> [Request] Please write out the following material word for word, leaving every line unchanged.

> [Source data]
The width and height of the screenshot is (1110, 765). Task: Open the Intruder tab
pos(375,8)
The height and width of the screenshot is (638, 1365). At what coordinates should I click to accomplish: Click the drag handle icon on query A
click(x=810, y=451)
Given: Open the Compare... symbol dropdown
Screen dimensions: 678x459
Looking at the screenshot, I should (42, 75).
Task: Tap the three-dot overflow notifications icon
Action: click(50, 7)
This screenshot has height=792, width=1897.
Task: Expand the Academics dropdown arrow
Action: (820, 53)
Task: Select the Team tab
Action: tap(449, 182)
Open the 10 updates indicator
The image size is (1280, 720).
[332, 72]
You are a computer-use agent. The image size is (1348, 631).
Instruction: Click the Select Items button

> [Final result]
The width and height of the screenshot is (1110, 765). Task: Open the Intruder tab
pos(375,8)
The height and width of the screenshot is (638, 1365). At what coordinates should I click to accomplish: Click the drag handle icon on query A
click(x=810, y=451)
Given: Open the Compare... symbol dropdown
Screen dimensions: 678x459
Looking at the screenshot, I should (42, 75).
Task: Tap the three-dot overflow notifications icon
Action: click(50, 7)
This screenshot has height=792, width=1897.
Task: Expand the Academics dropdown arrow
Action: (820, 53)
Task: Select the Team tab
Action: tap(449, 182)
Open the 10 updates indicator
The image size is (1280, 720).
[332, 72]
You are a computer-use agent. The image size is (1348, 631).
Instruction: Click the Select Items button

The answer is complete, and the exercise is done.